Below is the MongoDB configuration file:
storage:
dbPath: "/var/mongodb_data"
directoryPerDB: true
journal:
enabled: true
engine: "wiredTiger"
wiredTiger:
engineConfig:
cacheSizeGB: 2
journalCompressor: zlib
directoryForIndexes: true
collectionConfig:
blockCompressor: zlib
indexConfig:
prefixCompression: true
systemLog:
destination: file
path: "/var/log/mongod.log"
logAppend: true
logRotate: rename
processManagement:
fork: false
replication:
replSetName: "rs0"
net:
bindIp: 0.0.0.0
port: 27017
unixDomainSocket:
enabled : true
security:
keyFile: /home/mongodb/mongo.key
Telegraph configuration in the basic scope, i.e. the process sends only the basic metrics of server resources and MongoDB:
[agent]
interval = "10s"
round_interval = true
metric_batch_size = 1000
metric_buffer_limit = 10000
collection_jitter = "0s"
flush_interval = "10s"
flush_jitter = "0s"
precision = ""
debug = false
quiet = false
logfile = ""
hostname = ""
omit_hostname = false
###############################################################################
# OUTPUT PLUGINS #
###############################################################################
[[outputs.influxdb]]
urls = ["XXXXXXXXXXXXXXX"] # InfluxDB address
database = "xxxxxxx" # database name
retention_policy = ""
write_consistency = "any"
timeout = "5s"
username = "xxxxxxxx" # user
password = "xxxxxxxx" # password
###############################################################################
# INPUT PLUGINS #
###############################################################################
[[inputs.system]]
[[inputs.disk]]
ignore_fs = ["tmpfs", "devtmpfs"]
[[inputs.mem]]
[[inputs.diskio]]
[[inputs.net]]
[[inputs.mongodb]]
servers = ["mongodb://127.0.0.1:27017"]
gather_perdb_stats = true
The time has come to launch services and verify configurations, we run the services with commands:
service mongodb start
service telegraf start
And then we verify the operation:
service mongodb status
service telegraf status
If everything worked, we should see something like this:
● mongodb.service - MongoDB
Loaded: loaded (/etc/systemd/system/mongodb.service; enabled; vendor preset: enabled)
Active: active (running) since Tue 2019-06-04 13:10:30 CEST; 2 months 1 days ago
Main PID: 16935 (mongod)
Tasks: 84 (limit: 4915)
CGroup: /system.slice/mongodb.service
└─16935 /home/mongodb/bin/mongod --quiet --config /home/mongod.conf
Now that we know everything is working, we repeat all the steps on the other two machines.

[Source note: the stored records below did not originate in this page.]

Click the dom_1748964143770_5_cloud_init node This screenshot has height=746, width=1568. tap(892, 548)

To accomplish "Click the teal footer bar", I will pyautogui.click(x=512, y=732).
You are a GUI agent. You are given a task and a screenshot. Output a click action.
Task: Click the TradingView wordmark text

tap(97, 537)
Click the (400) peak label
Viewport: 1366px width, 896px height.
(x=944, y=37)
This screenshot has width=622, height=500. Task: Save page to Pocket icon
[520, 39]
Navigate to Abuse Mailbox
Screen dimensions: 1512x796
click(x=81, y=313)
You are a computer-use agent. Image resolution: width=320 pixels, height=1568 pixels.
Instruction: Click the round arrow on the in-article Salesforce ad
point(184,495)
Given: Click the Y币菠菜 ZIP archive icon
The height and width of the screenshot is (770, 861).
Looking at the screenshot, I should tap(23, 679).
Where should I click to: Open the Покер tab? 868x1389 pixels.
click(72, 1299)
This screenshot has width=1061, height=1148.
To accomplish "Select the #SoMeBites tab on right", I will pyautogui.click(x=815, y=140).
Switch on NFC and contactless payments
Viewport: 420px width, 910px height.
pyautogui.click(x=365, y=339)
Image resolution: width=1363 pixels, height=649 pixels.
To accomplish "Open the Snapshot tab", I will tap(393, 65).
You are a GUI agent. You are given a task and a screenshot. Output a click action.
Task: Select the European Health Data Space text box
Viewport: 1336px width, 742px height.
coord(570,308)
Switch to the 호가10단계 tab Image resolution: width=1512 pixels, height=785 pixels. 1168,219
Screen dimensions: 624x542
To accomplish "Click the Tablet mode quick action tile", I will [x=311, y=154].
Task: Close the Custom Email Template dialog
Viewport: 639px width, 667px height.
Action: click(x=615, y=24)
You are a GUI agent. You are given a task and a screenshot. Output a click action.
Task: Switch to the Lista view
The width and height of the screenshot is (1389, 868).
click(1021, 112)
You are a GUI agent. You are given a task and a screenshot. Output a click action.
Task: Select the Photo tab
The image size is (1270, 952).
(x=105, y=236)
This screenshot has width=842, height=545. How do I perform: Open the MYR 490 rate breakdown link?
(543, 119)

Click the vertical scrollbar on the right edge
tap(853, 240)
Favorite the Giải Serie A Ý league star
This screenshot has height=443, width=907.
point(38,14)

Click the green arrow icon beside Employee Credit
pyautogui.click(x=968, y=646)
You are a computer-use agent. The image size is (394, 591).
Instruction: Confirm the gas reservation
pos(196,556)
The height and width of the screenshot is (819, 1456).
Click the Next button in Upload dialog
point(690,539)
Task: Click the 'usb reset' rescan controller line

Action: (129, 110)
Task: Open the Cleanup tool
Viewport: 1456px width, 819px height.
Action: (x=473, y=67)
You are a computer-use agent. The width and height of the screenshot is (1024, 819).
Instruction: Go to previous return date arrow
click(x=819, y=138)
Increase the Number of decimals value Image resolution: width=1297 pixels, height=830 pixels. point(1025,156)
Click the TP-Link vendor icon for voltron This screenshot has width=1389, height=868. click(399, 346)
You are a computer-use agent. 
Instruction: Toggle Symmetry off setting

Remember about the correct firewall settings, nothing can block communication on the port ( 27017
in our example) between machines, because MongoDB uses this port to send replication data. Log in to any machine and run mongo
to connect to the database. Then execute the command below, where the mongodb-node-X
entry is replaced with the machine's IP address:
rs.initiate()
rs.add('mongodb-node-2:27017')
rs.add('mongodb-node-3:27017')
rs.status()
rs.status()
in the Mongo console returns the status of the replica along with details about the operation of each replica node. Congratulations, you have just launched the MongoDB replica! You still have to configure the dashboard in Grafan, which will give you an overview of the entire base.